WHAT YOU NEED TO DO:
From the line with "This screenshot has height=364, width=637." to the end of the data below, restate each line word for word, both ends included, without the pictures.

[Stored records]

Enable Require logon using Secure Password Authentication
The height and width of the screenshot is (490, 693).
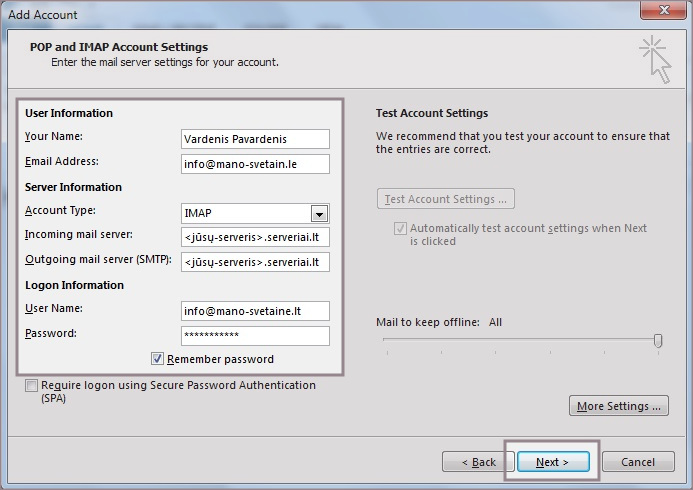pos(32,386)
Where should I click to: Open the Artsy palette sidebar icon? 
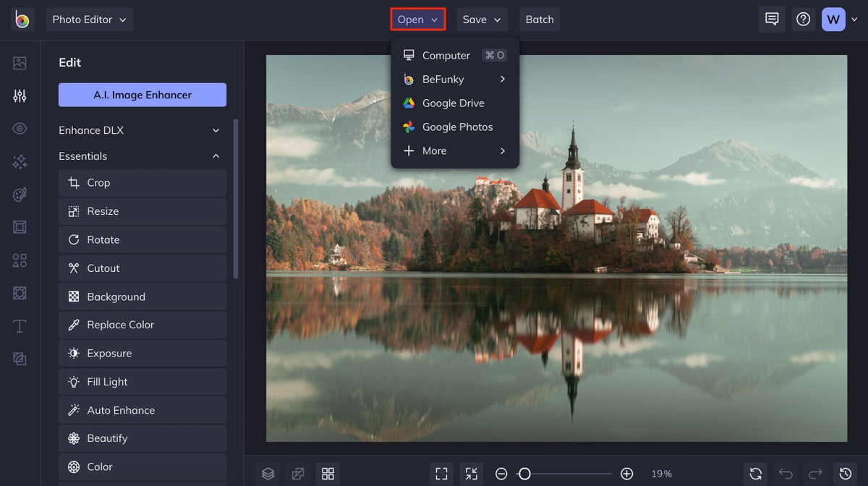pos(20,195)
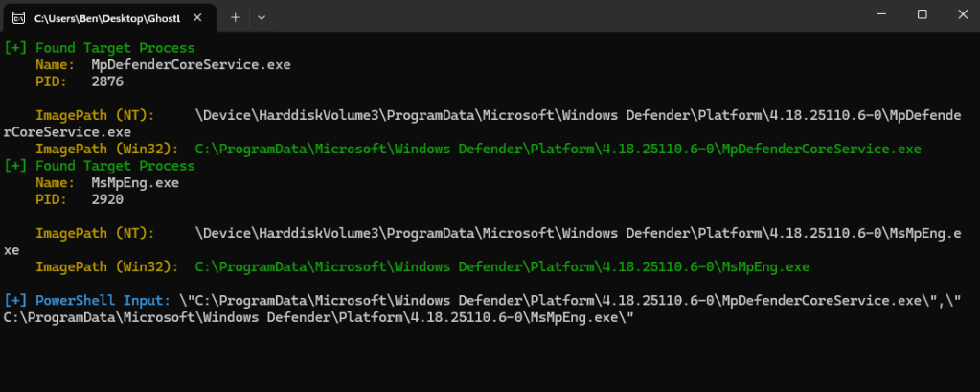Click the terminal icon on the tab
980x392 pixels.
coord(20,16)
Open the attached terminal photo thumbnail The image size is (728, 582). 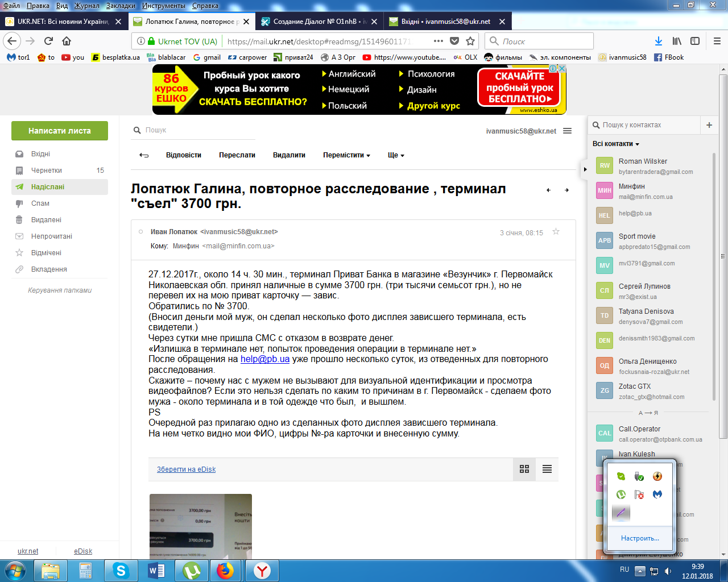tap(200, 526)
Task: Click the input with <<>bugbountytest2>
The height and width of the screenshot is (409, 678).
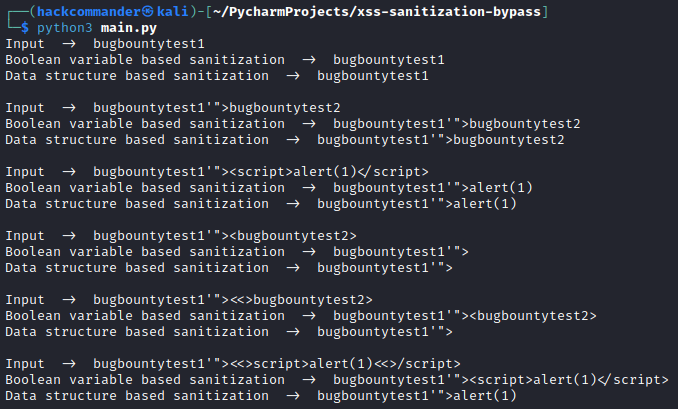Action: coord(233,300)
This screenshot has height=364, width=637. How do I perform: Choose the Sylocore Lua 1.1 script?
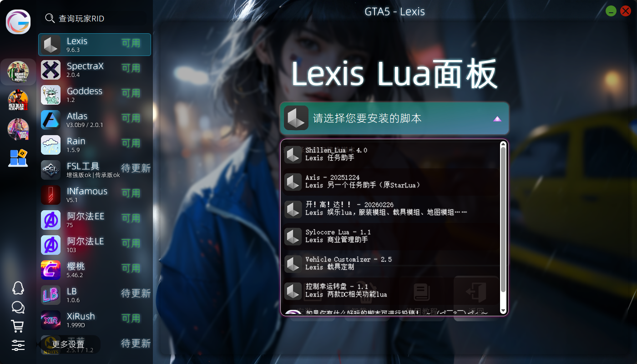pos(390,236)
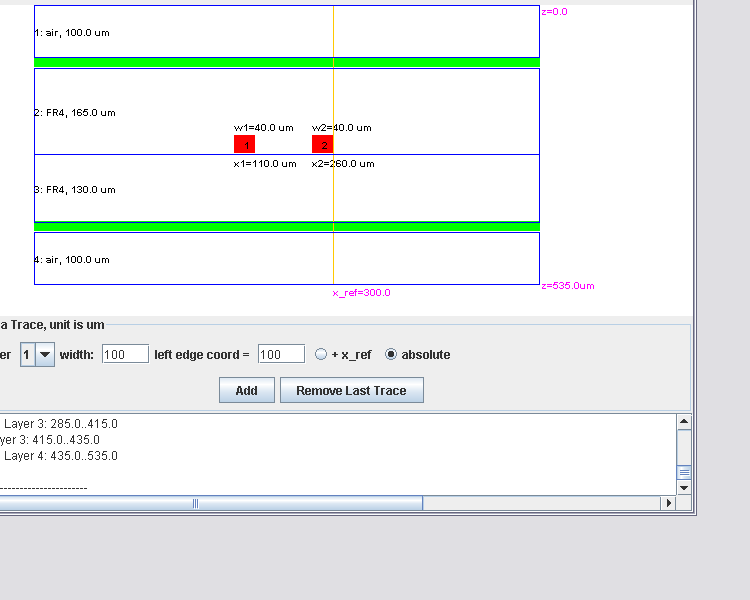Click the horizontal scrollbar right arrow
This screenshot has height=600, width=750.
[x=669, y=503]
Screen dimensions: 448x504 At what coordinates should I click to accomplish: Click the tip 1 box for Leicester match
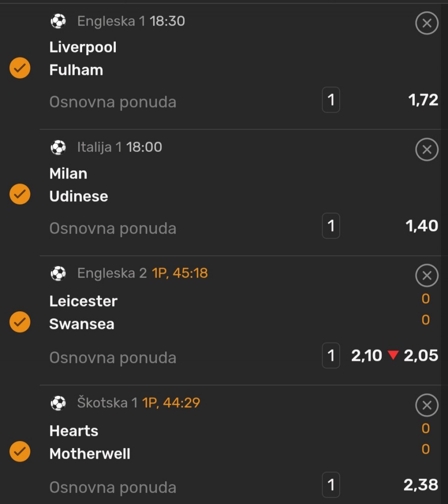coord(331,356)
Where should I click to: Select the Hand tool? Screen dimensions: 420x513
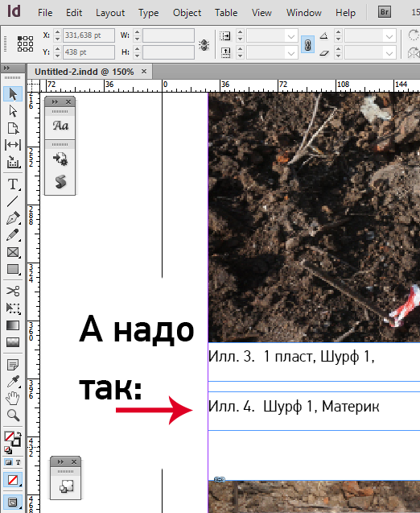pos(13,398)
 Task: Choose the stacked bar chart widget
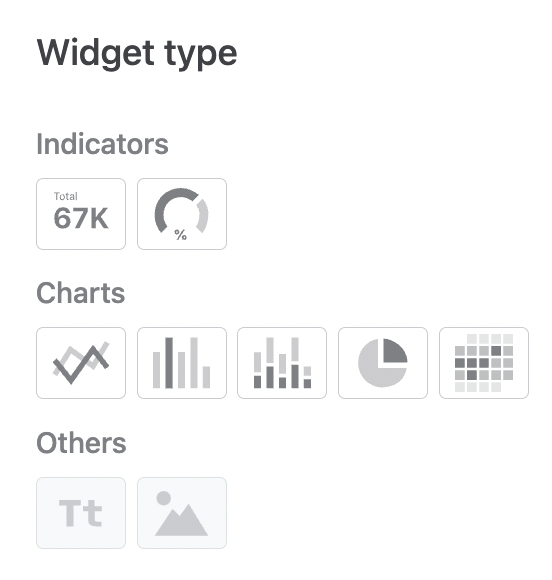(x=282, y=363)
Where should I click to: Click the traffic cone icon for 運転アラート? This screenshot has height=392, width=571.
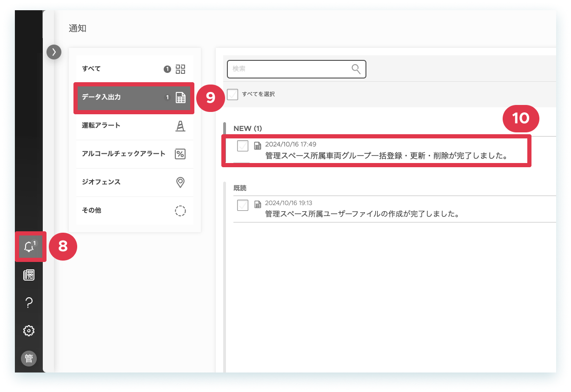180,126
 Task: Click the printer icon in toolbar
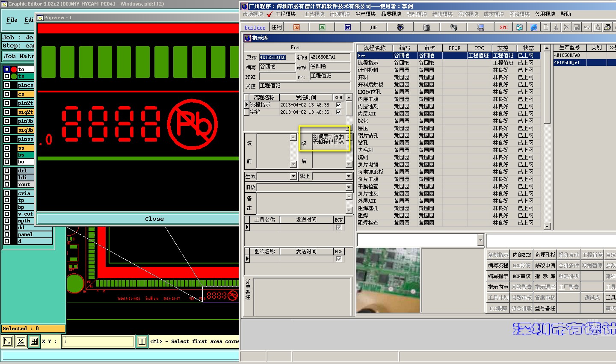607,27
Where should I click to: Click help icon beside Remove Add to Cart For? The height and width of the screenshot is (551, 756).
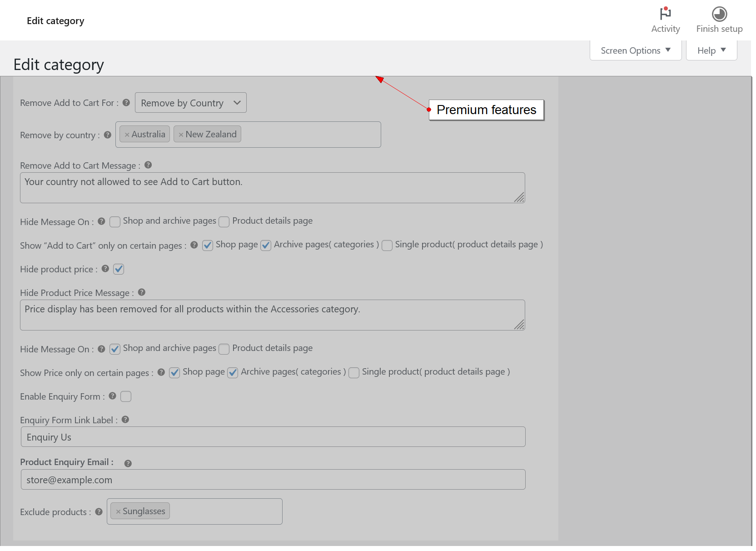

SOLUTION TO THE EXERCISE:
This screenshot has height=364, width=637. How do I perform: Choose the Sylocore Lua 1.1 script?
pos(390,236)
Click the horizontal scrollbar right arrow
This screenshot has height=600, width=750.
[x=669, y=503]
Screen dimensions: 448x504 At what coordinates should I click to accomplish: Click the tip 1 box for Leicester match
coord(331,356)
Where should I click to: Select the Hand tool? Screen dimensions: 420x513
pos(13,398)
 Task: Choose the stacked bar chart widget
(x=282, y=363)
Where should I click to: Click the traffic cone icon for 運転アラート? This screenshot has height=392, width=571.
180,126
 Task: Click the printer icon in toolbar
607,27
Where should I click to: Click help icon beside Remove Add to Cart For? The height and width of the screenshot is (551, 756).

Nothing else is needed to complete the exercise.